How does the Holy Trinity Operate in Christian Life?

Christ gave us the new commandment for Christian life. He commanded us "to be perfect as your heavenly Father is perfect" (Mt 5:48). He also said, "This is my commandment, that you love one another as I have loved you" (Jn 15:12). To carry out this love means to be like the relationship that exists in the Holy Trinity which may seem like an impossibility. But Christ also told us that we cannot live the Christian life without the grace of the Holy Spirit. "For with God all things are possible.” (Mk 10:27) We can become like Christ, doing the things that he did and becoming sons of God in Him by the power of the Holy Spirit. Christ showed us how and the Holy Spirit now provides us with God’s grace to become like God.

How does it relate to our Salvation?

After the fall, God took special actions for our salvation. The Word and the Spirit are sent to the Old Testament saints. The Word “incarnates” himself in the Law as given to Moses. The Spirit inspires the Prophets to encourage the people to honor and recognize their creator. Both the Law and the Prophets are revelations of God.
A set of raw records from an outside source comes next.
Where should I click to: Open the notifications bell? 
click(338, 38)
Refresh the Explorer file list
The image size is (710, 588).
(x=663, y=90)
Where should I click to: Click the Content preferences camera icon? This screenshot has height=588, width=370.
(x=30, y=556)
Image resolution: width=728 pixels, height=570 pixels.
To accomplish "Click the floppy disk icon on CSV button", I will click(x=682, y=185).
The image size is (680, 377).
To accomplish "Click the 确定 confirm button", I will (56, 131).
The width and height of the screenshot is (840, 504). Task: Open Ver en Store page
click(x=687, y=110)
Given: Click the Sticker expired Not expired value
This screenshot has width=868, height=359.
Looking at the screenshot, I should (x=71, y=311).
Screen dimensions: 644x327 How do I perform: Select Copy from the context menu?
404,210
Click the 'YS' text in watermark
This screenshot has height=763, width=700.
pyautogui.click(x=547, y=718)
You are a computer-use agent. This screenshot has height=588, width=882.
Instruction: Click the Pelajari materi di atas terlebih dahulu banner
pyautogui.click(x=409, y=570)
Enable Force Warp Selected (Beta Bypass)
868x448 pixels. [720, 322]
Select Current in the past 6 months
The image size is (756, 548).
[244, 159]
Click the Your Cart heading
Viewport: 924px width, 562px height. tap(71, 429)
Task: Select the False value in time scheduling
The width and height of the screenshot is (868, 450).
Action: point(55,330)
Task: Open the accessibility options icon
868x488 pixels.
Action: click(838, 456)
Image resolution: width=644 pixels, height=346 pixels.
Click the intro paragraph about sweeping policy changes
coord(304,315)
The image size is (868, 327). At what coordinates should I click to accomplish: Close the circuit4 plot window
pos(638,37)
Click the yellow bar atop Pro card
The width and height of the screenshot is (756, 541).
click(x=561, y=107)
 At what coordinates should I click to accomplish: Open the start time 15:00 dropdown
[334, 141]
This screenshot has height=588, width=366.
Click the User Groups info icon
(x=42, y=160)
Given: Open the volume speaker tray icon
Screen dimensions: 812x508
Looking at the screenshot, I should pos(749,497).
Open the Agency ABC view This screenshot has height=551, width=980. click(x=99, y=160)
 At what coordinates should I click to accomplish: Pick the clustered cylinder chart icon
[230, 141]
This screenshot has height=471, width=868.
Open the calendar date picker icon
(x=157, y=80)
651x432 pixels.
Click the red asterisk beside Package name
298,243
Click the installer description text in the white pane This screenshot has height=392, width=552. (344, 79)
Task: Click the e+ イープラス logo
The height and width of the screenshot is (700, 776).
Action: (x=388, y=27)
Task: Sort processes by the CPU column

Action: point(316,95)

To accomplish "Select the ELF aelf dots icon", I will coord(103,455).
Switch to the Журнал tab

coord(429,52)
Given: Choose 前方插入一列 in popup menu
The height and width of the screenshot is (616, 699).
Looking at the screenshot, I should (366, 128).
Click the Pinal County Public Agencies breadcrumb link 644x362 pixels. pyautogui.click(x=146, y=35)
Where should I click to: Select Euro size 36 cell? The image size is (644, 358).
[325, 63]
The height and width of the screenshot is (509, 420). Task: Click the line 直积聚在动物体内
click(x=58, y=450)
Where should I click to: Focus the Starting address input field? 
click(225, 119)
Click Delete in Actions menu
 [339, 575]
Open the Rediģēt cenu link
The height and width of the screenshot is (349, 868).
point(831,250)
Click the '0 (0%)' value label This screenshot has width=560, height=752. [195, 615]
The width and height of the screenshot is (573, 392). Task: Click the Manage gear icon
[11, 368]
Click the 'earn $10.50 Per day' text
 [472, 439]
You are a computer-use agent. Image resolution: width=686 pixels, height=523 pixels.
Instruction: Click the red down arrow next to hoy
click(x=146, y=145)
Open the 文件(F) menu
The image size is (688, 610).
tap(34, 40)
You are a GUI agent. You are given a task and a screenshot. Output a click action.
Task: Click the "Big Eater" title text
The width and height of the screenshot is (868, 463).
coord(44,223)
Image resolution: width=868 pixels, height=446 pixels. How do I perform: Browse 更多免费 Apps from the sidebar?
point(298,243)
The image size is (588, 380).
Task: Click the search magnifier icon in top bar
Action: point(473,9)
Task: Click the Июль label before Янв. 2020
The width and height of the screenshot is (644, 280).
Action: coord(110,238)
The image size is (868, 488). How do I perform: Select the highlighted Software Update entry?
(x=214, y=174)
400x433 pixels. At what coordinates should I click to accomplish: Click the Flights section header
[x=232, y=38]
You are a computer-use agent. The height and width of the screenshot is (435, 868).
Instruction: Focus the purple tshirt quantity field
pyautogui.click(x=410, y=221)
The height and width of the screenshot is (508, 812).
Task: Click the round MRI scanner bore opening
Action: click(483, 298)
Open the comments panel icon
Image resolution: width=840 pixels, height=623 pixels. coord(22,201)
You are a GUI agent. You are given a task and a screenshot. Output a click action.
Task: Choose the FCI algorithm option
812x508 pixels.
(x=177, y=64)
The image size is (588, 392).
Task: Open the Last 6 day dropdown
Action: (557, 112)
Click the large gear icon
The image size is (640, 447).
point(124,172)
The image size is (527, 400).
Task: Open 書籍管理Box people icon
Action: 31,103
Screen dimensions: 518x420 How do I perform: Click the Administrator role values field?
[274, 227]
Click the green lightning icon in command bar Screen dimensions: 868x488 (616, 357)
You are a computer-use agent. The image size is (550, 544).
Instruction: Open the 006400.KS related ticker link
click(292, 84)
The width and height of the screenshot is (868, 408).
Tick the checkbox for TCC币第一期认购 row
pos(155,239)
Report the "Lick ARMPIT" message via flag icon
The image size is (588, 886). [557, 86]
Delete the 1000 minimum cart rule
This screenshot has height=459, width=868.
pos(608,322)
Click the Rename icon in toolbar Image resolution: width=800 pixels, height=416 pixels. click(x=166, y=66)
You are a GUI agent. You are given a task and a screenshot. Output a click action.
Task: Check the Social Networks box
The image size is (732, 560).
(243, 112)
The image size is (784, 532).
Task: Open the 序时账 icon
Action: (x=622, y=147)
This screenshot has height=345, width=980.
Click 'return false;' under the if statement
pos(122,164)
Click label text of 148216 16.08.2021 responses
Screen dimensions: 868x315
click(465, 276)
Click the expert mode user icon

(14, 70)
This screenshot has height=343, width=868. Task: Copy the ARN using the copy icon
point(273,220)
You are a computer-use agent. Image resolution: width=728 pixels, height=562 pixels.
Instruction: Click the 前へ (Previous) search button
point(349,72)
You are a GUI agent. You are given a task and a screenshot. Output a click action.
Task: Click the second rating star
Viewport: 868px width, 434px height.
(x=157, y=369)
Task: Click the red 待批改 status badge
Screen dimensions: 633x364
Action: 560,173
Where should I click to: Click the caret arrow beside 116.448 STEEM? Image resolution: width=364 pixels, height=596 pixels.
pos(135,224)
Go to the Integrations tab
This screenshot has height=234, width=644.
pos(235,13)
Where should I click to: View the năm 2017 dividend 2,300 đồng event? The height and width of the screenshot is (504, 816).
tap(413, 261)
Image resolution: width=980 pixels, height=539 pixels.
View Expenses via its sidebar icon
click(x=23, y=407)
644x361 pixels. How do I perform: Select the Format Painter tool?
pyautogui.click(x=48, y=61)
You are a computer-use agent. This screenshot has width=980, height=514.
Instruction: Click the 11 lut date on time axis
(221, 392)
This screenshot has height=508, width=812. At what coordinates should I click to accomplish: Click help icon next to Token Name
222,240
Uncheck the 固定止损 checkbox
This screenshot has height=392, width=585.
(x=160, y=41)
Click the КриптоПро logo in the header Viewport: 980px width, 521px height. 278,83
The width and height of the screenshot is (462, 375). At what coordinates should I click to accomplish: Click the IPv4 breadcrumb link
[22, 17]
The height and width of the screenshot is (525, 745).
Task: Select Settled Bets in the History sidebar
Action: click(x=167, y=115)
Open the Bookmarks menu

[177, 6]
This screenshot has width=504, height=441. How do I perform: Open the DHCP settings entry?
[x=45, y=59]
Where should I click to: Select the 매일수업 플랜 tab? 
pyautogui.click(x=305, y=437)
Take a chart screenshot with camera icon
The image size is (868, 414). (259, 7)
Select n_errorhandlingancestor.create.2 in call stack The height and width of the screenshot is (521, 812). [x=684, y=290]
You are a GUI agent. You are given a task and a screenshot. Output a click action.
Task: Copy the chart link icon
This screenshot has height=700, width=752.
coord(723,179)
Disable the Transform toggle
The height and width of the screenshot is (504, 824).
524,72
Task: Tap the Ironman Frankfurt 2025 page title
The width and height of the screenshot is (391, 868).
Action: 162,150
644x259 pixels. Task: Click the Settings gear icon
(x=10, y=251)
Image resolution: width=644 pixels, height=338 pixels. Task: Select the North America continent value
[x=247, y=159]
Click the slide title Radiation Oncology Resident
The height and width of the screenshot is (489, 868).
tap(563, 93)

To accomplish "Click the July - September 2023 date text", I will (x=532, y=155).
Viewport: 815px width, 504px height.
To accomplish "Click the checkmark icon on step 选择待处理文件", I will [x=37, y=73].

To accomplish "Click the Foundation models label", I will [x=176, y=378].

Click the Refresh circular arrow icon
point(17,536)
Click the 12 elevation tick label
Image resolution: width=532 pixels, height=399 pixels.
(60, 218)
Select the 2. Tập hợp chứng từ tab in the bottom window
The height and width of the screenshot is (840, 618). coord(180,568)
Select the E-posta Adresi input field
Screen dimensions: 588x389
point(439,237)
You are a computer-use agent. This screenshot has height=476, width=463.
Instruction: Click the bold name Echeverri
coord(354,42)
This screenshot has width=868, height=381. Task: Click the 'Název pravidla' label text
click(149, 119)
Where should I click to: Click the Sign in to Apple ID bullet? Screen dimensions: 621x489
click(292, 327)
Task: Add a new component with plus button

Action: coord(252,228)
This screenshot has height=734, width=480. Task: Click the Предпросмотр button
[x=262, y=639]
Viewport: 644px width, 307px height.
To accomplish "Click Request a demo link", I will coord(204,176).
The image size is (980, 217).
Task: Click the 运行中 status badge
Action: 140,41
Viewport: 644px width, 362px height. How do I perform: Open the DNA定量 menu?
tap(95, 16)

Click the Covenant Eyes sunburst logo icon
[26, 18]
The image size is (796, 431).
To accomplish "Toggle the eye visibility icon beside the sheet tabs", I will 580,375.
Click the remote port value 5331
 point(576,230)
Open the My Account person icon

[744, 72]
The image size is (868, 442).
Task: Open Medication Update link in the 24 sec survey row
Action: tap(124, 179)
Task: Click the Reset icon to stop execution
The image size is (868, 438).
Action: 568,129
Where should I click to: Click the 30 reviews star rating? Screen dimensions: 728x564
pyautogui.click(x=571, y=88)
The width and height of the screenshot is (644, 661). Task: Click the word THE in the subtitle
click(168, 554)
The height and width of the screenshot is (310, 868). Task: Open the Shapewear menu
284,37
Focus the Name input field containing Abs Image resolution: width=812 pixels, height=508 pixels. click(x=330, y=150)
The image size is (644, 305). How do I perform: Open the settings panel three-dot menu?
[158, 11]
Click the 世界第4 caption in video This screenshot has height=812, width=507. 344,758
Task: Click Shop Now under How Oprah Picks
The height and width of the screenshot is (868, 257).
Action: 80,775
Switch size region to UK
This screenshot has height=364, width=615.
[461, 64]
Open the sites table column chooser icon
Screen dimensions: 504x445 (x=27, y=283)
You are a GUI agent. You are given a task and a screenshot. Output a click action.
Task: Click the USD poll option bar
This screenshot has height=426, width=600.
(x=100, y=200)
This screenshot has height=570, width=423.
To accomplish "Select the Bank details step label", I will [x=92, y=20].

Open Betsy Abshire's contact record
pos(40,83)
Throughout the Old Testament, there are partial revelations, or "shadows," as the New Testament calls them, that prefigure the total revelation in the "fullness of time" of the Incarnation.

Once the world was made ready:The Virgin is prepared. The Word becomes flesh. The only-begotten Son born fully man and fully God. Then through His teachings, sacrificial death and Resurrection He shows us the way to union with God. After His Crucifixion and Ascension, the Holy Spirit is given to all men, making them sons of the Father, capable of attaining His perfection (theosis) by growing forever, "to the measure of the stature of the fullness of Christ." (Eph 4:13)

In the NT we have the full manifestation of the Holy Trinity: the Father through the Son in the Spirit to us; and we in the Spirit through the Son to the Father. The essence of Orthodox Christianity is the “acquisition of the Holy Spirit” and the “deification” of man by the grace of God, or theosis. The Fathers of the Church unanimously claim that Christian life is the participation in the life of the blessed Trinity in the most genuine and realistic way. The Orthodox Christian life is about becoming divine in union with God.